Vina menatap putranya yang sepertinya menyembunyikan sesuatu.
"Liburan ke rumah orang tuanya, Pa," jawabnya keceplosan.
"Okay, Papa akan telfon mertua kamu sekarang," ujarnya, namun Gavin langsung mencegahnya.
"Jangan, Pa," cegah Gavin.
"Kenapa?"
"Aku gak ingin mereka tau masalah aku."
"Tanpa Papa kasih taupun, mereka pastinya sudah tau, kalau pabrik kamu kebarakan, beritanya aja ada di tivi dan di semua sosial media. Sudahlah, jangan kamu halang-halangi," ujar Galang yang langsung menelfon besannya. Ia yakin, jika Gavin kini tengah berbohong padanya. Apalagi Gavin semakin terlihat gugup dan takut.
Gavin menatap papanya yang tengah menelfon mertuanya itu, ia merasa panas dingin di sekujur tubuhnya. Sedangkan Vina terus menatap ke arah putranya.

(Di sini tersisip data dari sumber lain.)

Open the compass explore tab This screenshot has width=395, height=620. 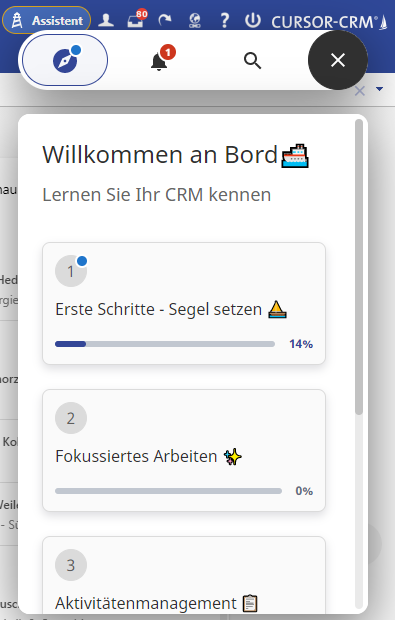tap(65, 60)
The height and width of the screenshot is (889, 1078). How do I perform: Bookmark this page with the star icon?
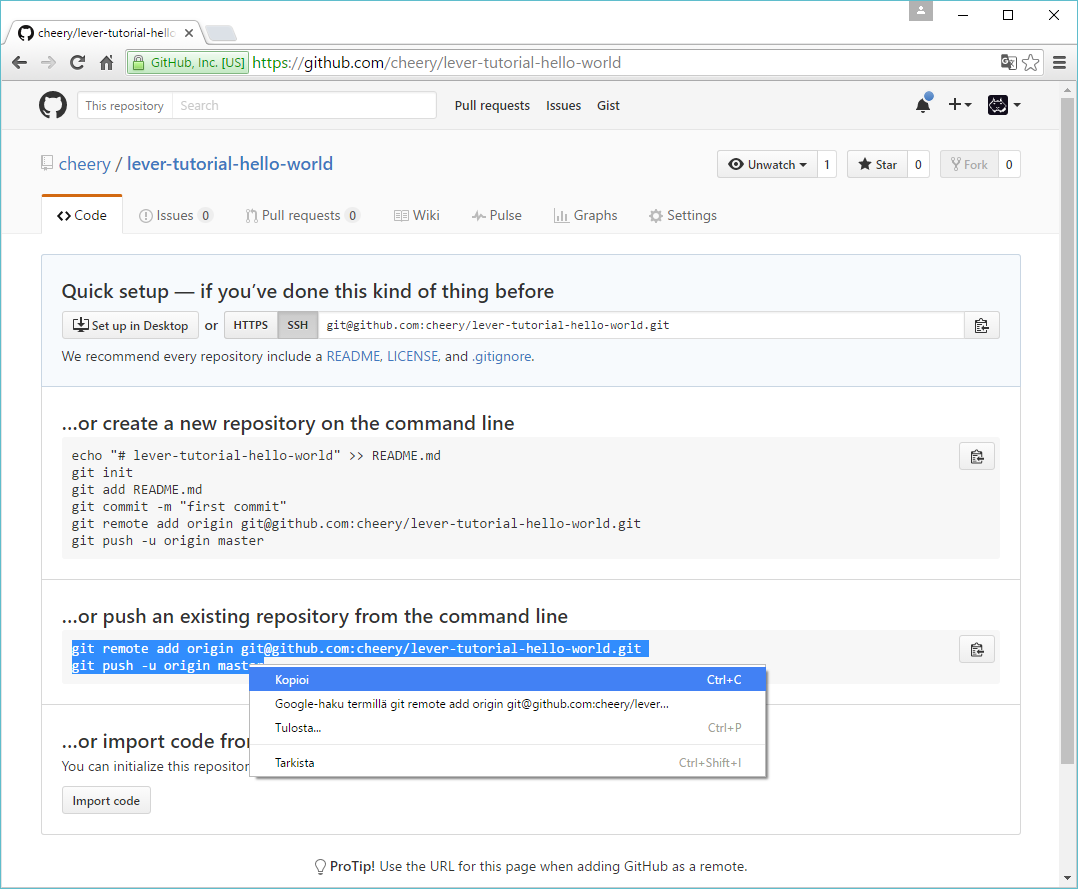[x=1031, y=63]
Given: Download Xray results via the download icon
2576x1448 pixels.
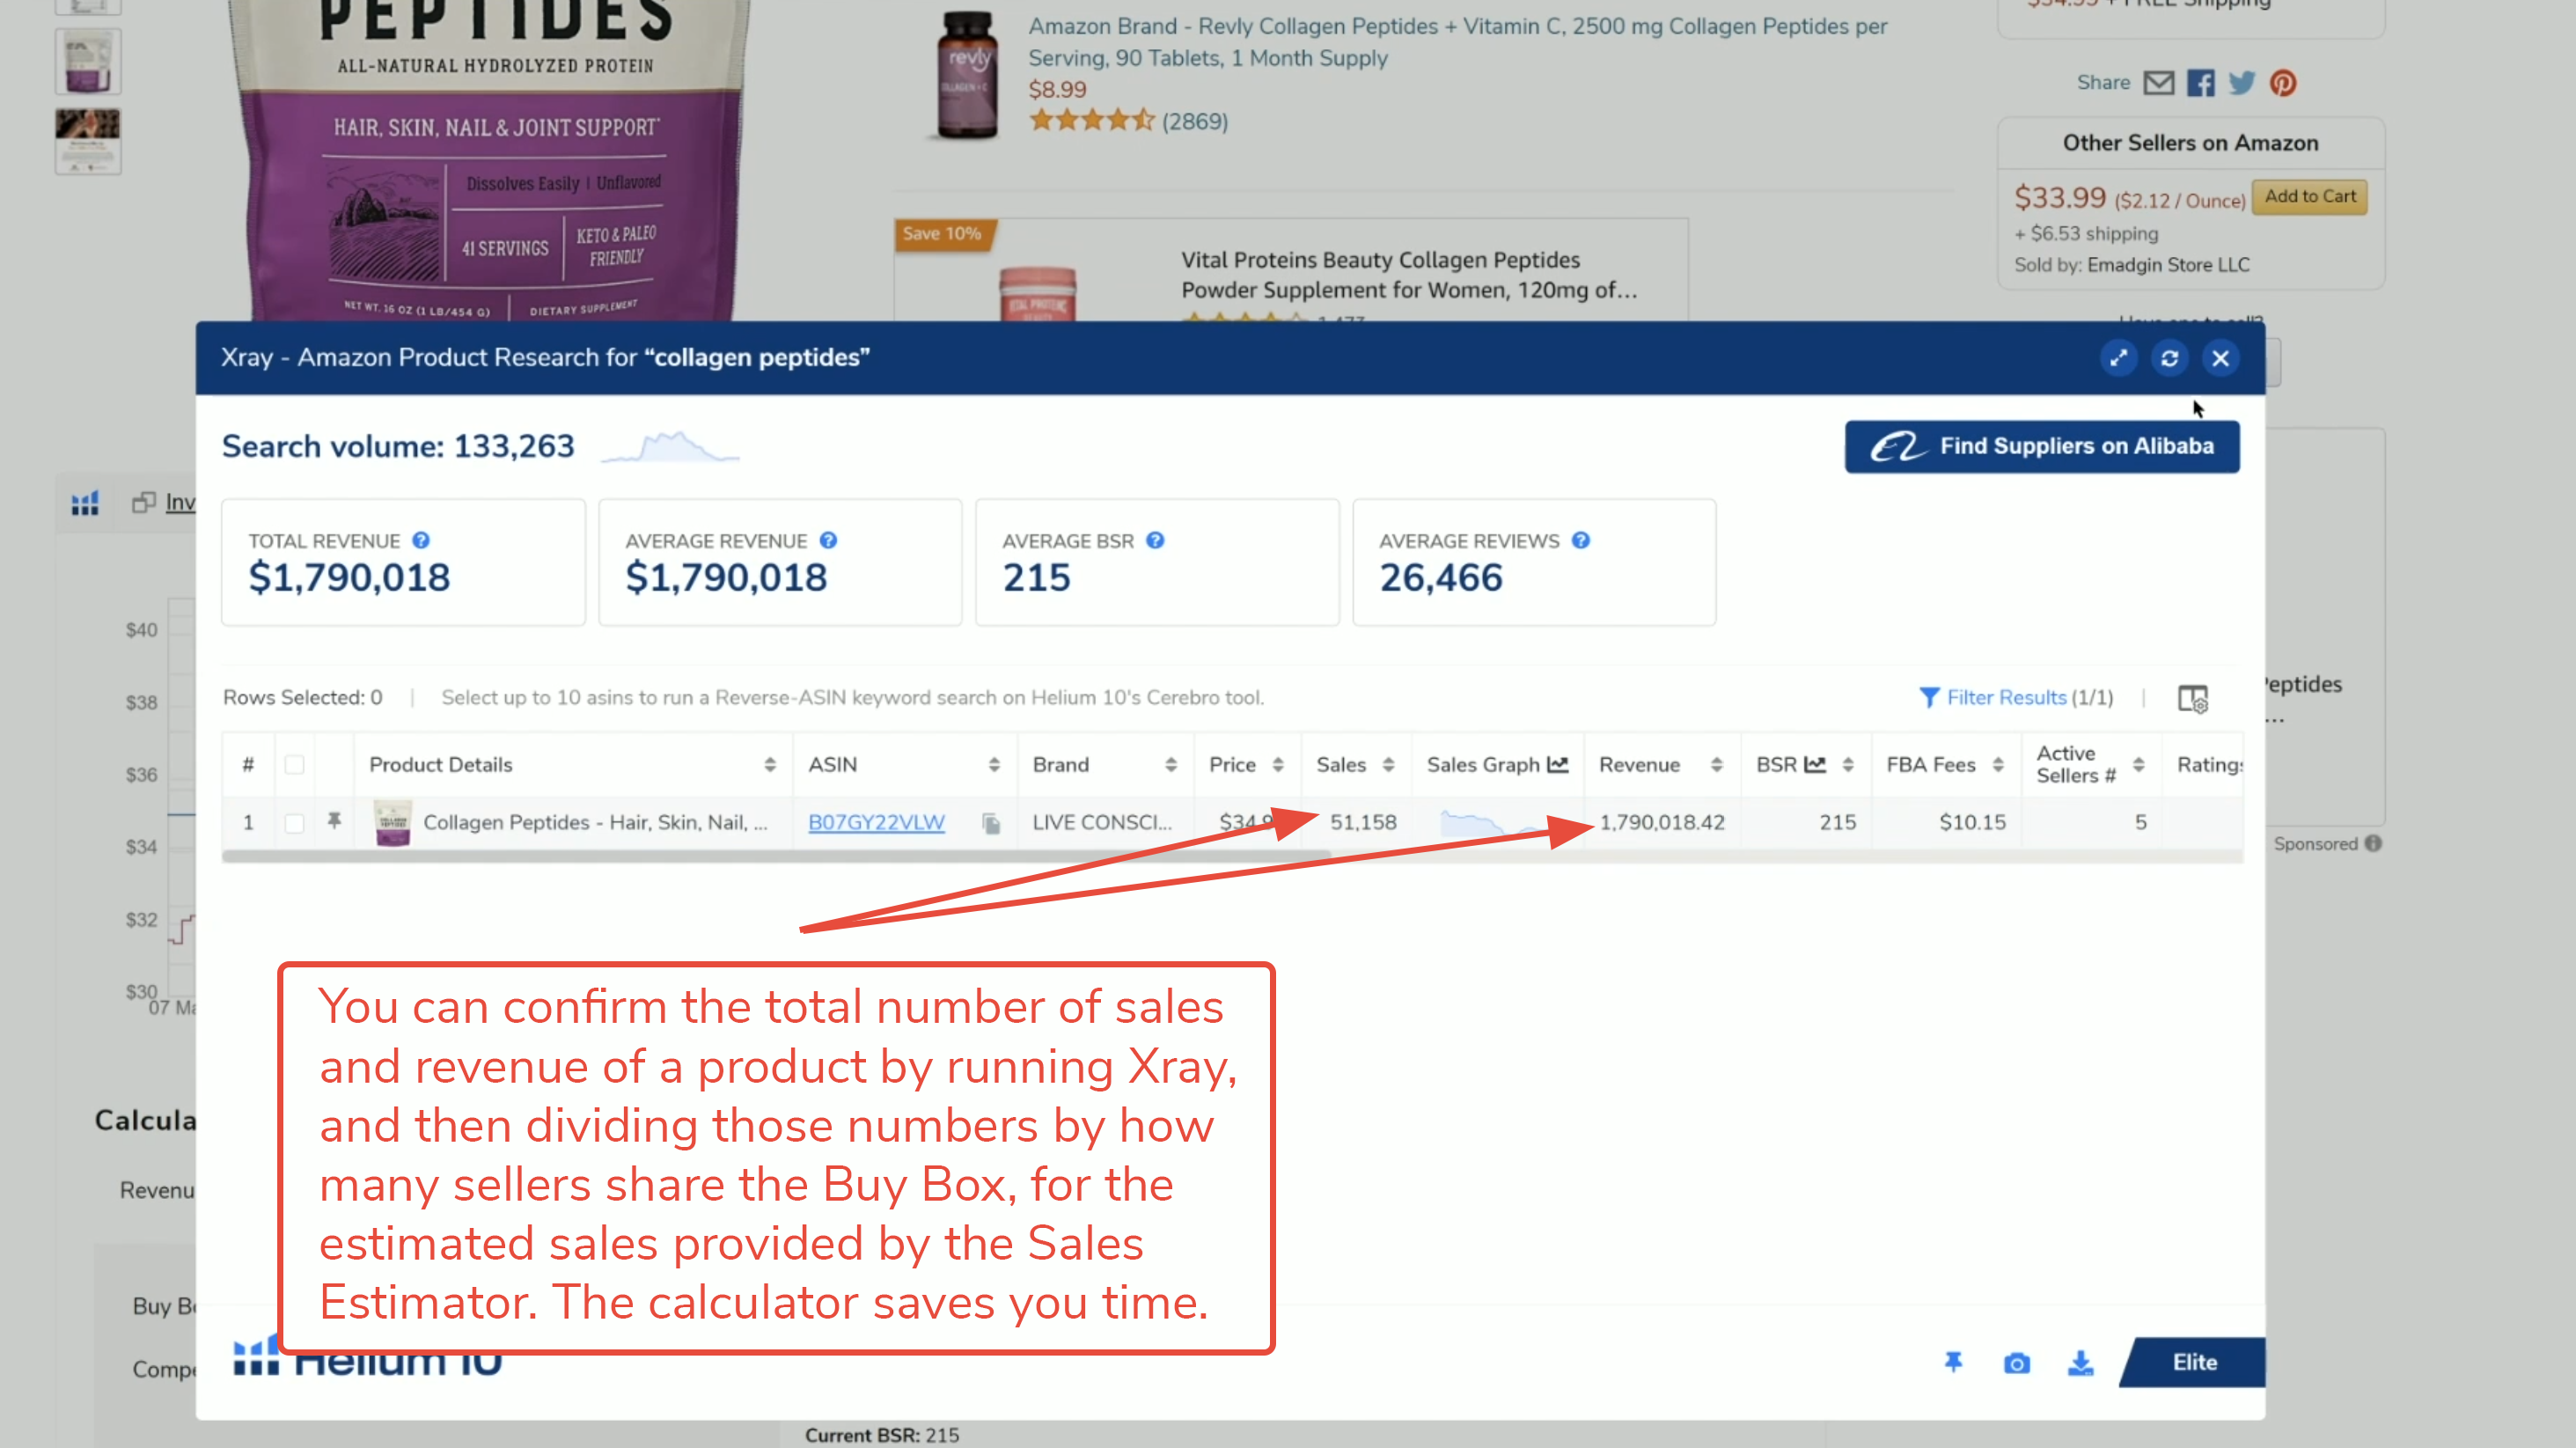Looking at the screenshot, I should [2080, 1363].
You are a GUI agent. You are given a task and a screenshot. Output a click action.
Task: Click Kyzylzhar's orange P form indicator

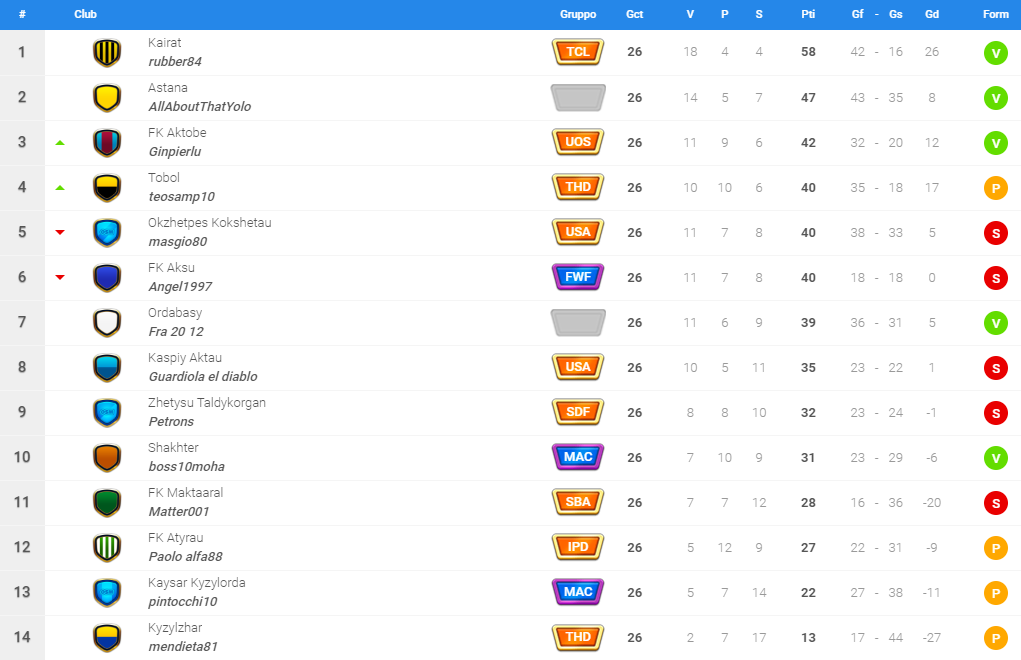pyautogui.click(x=996, y=638)
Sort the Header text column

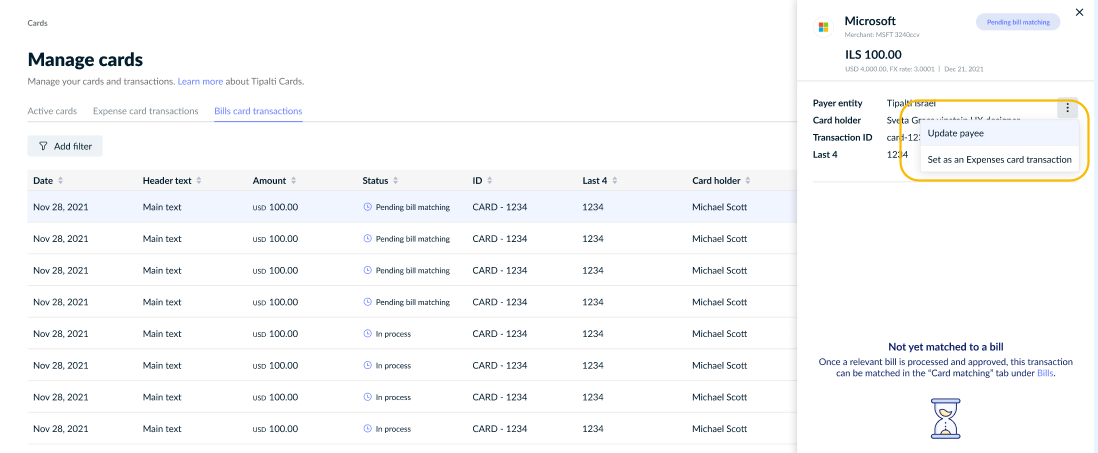[199, 181]
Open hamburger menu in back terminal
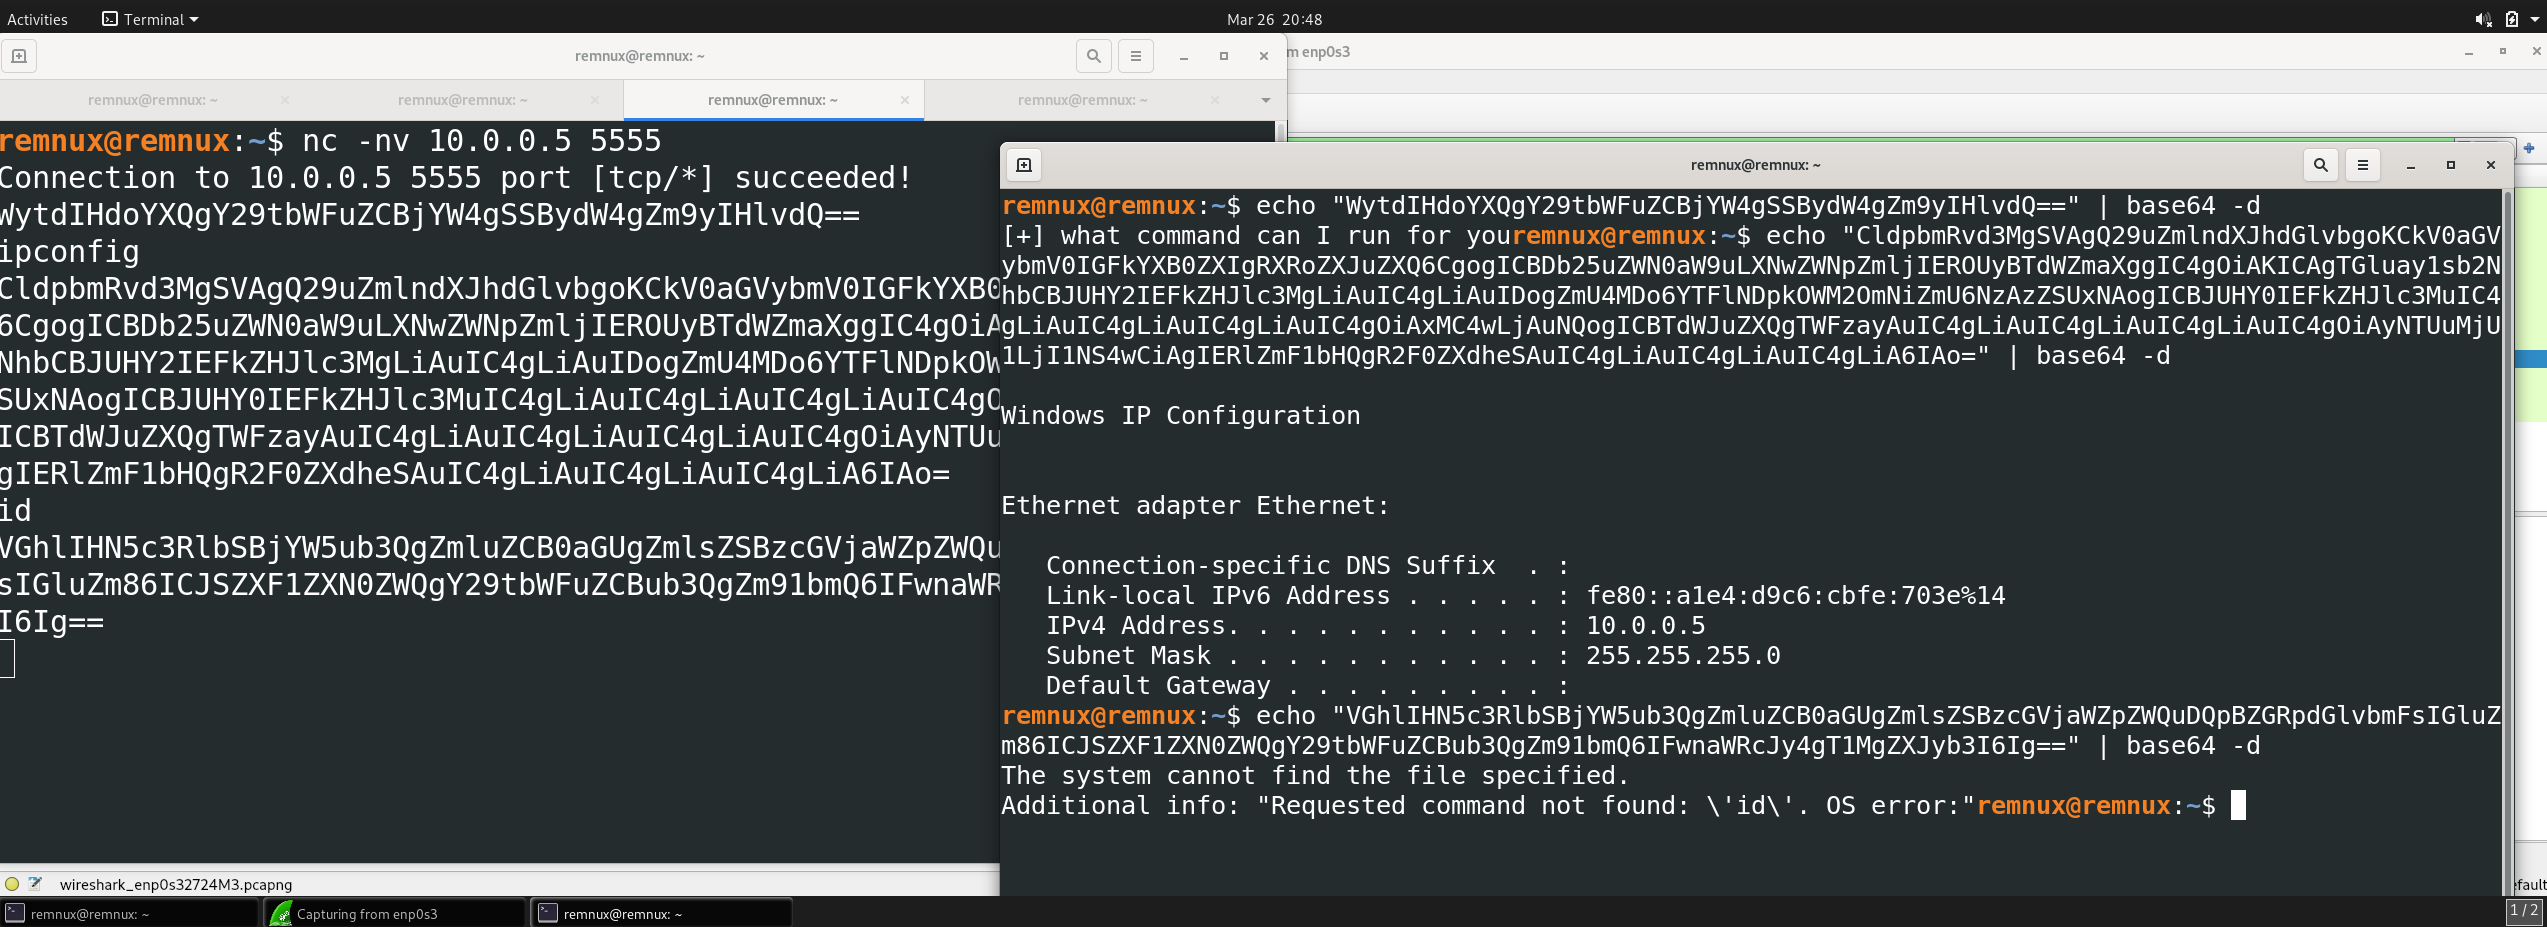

"Sebenarnya ada apa, Gav. Cerita sama Mama, biar Mama bantu kamu," tutur Vina lembut. Gavin gak bisa di kasarin, karena ia semakin takut. Berbeda jika di tanya secara lembut.
"Gak ada apa-apa, Ma," jawabnya masih berusaha untuk menyembunyikan apa yang terjadi.
Sedangkan Galang ia terus menelfon besannya itu, ia tak akan memaafkan Gavin, jika dirinya sudah berbohong padanya.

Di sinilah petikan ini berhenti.